Operational Responsibility is a deeply contrarian concept — but it shouldn’t be
We use Operational Responsibility (OR) at Palantir because it is the fastest and most correct approach to delivering mission critical software to production — and your organization can too. In this post, we unpack what OR is, how we do it, and why, counterintuitively, it is the only way to deliver serious software. If this speaks to you, reach out — we will help you get there whether you want help with your existing toolchain or want to try ours. Winning the future fight depends on America’s greatest strength, our software advantage.
Operational Responsibility at Palantir
We initially built Palantir Apollo as internal infrastructure to help us manage the thousands of microservices deployed to production environments. Apollo has transformed our upgrade process, from the high-risk, labor-intensive annual projects of a decade ago to a seamless and nearly invisible daily routine.
By leveraging Palantir Apollo, we have:
- Increased Efficiency: Thousands of upgrades are now performed daily, without active monitoring by software developers or any impact on end-users.
- Reduced Risk: Frequent software upgrades minimize the chances of encountering issues related to legacy code or outdated systems.
- Improved Debugging: With regular updates, developers are more likely to be familiar with the relevant code when issues arise, leading to faster and more effective debugging.
Apollo alone was not enough to manage the scale of software deployment so we invested in centralizing operations, specialized teams, and promoting a culture of owning production.
Production Ownership: Specificity drives a higher bar of deployed product in production. Enter operational responsibility, which emphasizes engineering owning production. By assigning a team to each deployed software piece, they are recognized as the experts in that code and best placed to address any emergent issues. Since building an ethos of operational responsibility into each new product team or network, we have seen significant improvements in stability.
Put the Pebble in the Right Shoe. Expediting Issue Resolution
We began onboarding product teams to receive direct notifications when their product triggers an alert on a deployed customer stack. Baseline and product teams signed “deployment agreements” in which they agreed they would not log into the front end or view data.
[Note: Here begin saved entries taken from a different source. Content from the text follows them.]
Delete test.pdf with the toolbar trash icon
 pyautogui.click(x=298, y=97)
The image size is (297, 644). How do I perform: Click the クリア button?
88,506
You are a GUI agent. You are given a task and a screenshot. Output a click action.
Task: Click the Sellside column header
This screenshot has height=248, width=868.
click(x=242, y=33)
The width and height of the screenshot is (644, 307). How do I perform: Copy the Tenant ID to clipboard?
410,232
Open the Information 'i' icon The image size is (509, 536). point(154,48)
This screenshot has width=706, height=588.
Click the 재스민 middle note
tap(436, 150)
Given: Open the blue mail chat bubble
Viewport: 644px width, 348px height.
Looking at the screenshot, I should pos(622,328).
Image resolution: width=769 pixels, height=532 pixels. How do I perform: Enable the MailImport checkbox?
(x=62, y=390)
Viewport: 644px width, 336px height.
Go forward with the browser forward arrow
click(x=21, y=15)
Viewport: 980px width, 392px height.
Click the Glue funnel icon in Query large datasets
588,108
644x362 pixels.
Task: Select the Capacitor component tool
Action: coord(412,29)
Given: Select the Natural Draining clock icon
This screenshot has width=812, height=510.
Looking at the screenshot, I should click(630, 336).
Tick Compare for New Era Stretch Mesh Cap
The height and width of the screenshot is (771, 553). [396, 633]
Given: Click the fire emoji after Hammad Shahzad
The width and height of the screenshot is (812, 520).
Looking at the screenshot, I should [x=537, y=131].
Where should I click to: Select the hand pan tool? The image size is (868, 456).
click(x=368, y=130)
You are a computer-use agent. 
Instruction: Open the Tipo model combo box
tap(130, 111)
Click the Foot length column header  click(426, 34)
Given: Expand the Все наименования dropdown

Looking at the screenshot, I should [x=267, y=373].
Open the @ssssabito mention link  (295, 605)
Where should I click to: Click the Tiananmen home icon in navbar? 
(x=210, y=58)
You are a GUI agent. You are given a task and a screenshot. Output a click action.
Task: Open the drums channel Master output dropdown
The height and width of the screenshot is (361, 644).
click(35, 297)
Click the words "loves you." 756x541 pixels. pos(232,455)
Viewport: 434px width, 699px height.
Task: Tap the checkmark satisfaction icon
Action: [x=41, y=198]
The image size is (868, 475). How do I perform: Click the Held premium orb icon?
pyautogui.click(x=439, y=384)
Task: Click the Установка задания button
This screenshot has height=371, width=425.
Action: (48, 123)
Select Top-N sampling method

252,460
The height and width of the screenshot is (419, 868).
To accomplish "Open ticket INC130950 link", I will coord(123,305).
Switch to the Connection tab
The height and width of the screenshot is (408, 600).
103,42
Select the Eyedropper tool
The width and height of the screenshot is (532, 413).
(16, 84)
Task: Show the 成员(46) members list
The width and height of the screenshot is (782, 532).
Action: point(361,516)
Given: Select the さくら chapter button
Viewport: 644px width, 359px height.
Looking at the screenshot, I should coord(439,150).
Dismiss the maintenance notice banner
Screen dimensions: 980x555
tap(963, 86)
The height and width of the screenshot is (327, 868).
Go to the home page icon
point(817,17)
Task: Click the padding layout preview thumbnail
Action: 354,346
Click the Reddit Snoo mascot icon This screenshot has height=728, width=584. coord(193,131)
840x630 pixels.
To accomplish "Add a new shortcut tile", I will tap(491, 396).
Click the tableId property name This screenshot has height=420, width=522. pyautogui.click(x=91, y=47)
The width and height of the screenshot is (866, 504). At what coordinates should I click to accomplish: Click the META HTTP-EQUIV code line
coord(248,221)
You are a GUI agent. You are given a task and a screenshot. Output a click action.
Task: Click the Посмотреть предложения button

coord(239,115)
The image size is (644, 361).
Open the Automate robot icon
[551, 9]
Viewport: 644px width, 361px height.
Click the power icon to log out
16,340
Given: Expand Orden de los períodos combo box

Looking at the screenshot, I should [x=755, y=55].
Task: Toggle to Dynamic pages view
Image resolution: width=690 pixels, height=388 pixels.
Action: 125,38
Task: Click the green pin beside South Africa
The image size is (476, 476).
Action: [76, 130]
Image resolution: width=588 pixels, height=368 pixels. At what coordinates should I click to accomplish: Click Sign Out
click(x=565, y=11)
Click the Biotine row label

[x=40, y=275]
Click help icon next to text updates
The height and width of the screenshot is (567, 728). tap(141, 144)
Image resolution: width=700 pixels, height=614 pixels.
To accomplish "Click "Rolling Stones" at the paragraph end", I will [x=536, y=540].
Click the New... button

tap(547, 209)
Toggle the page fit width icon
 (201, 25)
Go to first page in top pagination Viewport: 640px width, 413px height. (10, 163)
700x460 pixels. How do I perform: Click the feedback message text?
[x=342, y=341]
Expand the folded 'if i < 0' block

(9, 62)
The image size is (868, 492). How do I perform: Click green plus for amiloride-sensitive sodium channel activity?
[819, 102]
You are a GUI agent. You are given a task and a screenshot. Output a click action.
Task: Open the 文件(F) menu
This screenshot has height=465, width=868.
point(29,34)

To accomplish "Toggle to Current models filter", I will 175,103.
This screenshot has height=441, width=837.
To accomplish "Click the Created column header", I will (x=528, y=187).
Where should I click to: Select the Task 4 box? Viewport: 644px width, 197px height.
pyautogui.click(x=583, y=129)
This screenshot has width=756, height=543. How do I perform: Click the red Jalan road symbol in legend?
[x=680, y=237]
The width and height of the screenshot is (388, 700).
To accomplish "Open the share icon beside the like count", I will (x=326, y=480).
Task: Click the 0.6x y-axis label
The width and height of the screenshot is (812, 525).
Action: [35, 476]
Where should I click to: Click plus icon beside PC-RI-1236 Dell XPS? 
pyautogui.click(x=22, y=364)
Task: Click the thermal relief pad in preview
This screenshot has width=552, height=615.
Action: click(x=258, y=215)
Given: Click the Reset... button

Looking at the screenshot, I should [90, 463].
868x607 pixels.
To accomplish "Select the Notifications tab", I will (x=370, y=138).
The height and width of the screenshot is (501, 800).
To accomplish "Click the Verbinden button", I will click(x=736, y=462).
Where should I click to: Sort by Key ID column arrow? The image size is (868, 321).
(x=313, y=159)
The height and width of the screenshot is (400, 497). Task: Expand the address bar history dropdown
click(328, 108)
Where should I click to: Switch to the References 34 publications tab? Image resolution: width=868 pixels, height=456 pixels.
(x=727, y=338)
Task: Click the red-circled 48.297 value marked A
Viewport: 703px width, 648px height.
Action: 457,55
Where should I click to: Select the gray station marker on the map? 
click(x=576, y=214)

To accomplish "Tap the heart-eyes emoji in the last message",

This approach allowed us to grant software developers (those writing the code) access to alerts related to their deployed products. As a result, stability and uptime saw an immediate boost.
When a developer is paged numerous times for the same issue and they are the “last stop” for finding a solution, they are highly motivated to resolve the problem. Unfortunately, before implementing this approach, valuable information about production software behavior often failed to reach the product teams responsible for writing the software. With operational responsibility, software developers are now writing code to help themselves debug, creating an incredibly efficient feedback system.
The primary objective of operational responsibility is to accelerate issue resolution and increase the signal-to-noise ratio by always paging the person best equipped to fix the problem first. While operational responsibility is a strategy that should yield increased stability, the ultimate goal is to make firefighting (issue resolution) more efficient and effective.
Paging: Operational responsibility accomplishes this by paging the right person first, as going through a middle-man (generalist debugger) only causes a delay. It’s important to bring in the minimum number of people needed. Within each product team, those who aren’t on call can focus more deeply on other product work while those who are on call can plan appropriately with maximum focus on being a good firefighter, treating the product’s stability as the top priority. This approach also helps minimize the cognitive burden on other operationally responsible teams, such as deployment teams and Baseline, allowing them to increase focus on the issues they are best equipped to fix.
Paging hygiene: To improve alerting rule hygiene and signal-to-noise ratio, treat any situation in which the first person paged is not the right person/team to resolve as an anti-pattern. Anti-patterns will occur, and the volume makes it obvious when alerting should be cleaned up. Teams organized to emphasize operational responsibility, when paired with alert volume, yields improved signal to noise.
Constantly minimizing the need for centralized prioritization is crucial, as centralized prioritization tends to be a bottleneck. To achieve scale, centralized leadership should focus on editing, not authoring.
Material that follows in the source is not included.